• [Task description]
Copy out exactly, and only, the lines from the one containing "Open Fer's profile picture" through the end of the entries. No pictures.

(Stored data entries)
· · · · · · ·
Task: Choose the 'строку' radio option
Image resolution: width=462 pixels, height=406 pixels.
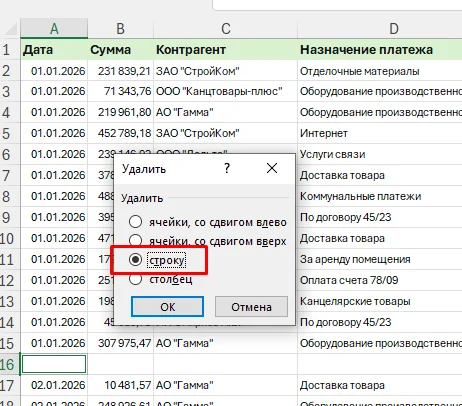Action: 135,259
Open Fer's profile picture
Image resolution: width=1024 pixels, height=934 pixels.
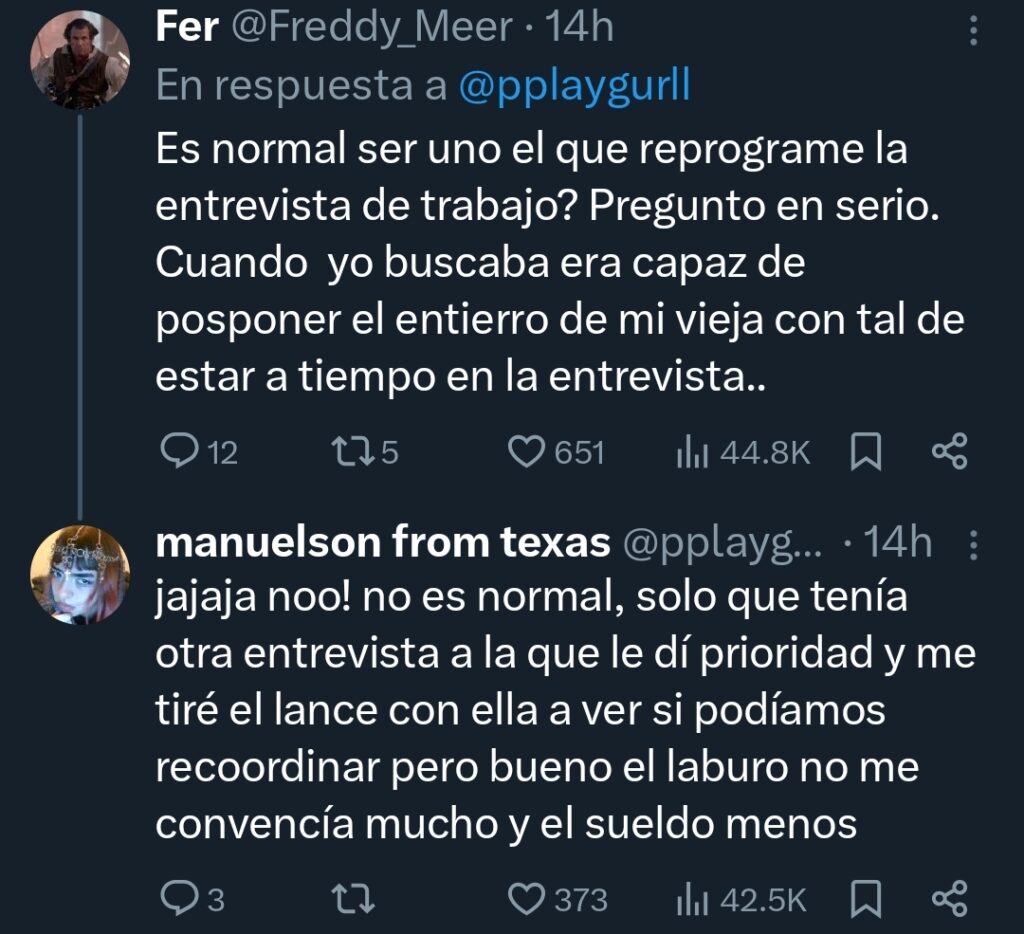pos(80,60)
· · · · · · ·
• [Response area]
Open Fer's profile picture
Image resolution: width=1024 pixels, height=934 pixels.
pos(80,60)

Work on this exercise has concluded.